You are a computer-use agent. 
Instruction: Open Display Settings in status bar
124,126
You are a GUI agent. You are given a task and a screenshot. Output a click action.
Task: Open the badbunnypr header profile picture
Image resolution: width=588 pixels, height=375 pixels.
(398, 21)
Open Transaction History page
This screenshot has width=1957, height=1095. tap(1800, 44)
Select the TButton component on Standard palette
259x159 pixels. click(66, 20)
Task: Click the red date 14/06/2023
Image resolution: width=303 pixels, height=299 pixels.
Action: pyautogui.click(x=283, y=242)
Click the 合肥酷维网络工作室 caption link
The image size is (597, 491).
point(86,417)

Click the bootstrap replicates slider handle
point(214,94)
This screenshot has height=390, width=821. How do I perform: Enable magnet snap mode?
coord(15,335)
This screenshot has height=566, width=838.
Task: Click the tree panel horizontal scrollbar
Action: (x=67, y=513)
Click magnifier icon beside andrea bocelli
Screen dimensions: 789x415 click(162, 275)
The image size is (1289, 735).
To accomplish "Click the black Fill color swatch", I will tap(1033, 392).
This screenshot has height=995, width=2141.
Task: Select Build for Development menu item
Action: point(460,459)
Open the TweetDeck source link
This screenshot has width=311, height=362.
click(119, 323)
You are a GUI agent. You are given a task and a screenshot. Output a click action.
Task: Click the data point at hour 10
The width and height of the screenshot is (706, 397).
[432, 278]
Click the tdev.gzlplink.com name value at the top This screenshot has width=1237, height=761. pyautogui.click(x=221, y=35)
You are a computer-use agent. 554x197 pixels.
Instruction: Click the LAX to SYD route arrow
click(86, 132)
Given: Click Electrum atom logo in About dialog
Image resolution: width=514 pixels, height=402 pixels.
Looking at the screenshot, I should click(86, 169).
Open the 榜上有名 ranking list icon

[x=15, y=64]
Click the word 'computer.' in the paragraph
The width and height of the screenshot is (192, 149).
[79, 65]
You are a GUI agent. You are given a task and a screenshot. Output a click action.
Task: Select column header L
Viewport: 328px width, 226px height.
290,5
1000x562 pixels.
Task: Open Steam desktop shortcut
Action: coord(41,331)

▬▬▬

Rewrite the records from the first line through the line containing "point(86,417)", swapping "Image resolution" for "Screenshot resolution" and leaving everything else unchanged.

You are a computer-use agent. 
Instruction: Open Display Settings in status bar
124,126
You are a GUI agent. You are given a task and a screenshot. Output a click action.
Task: Open the badbunnypr header profile picture
Screenshot resolution: width=588 pixels, height=375 pixels.
(398, 21)
Open Transaction History page
This screenshot has width=1957, height=1095. tap(1800, 44)
Select the TButton component on Standard palette
259x159 pixels. click(66, 20)
Task: Click the red date 14/06/2023
Screenshot resolution: width=303 pixels, height=299 pixels.
Action: pyautogui.click(x=283, y=242)
Click the 合肥酷维网络工作室 caption link
The image size is (597, 491).
point(86,417)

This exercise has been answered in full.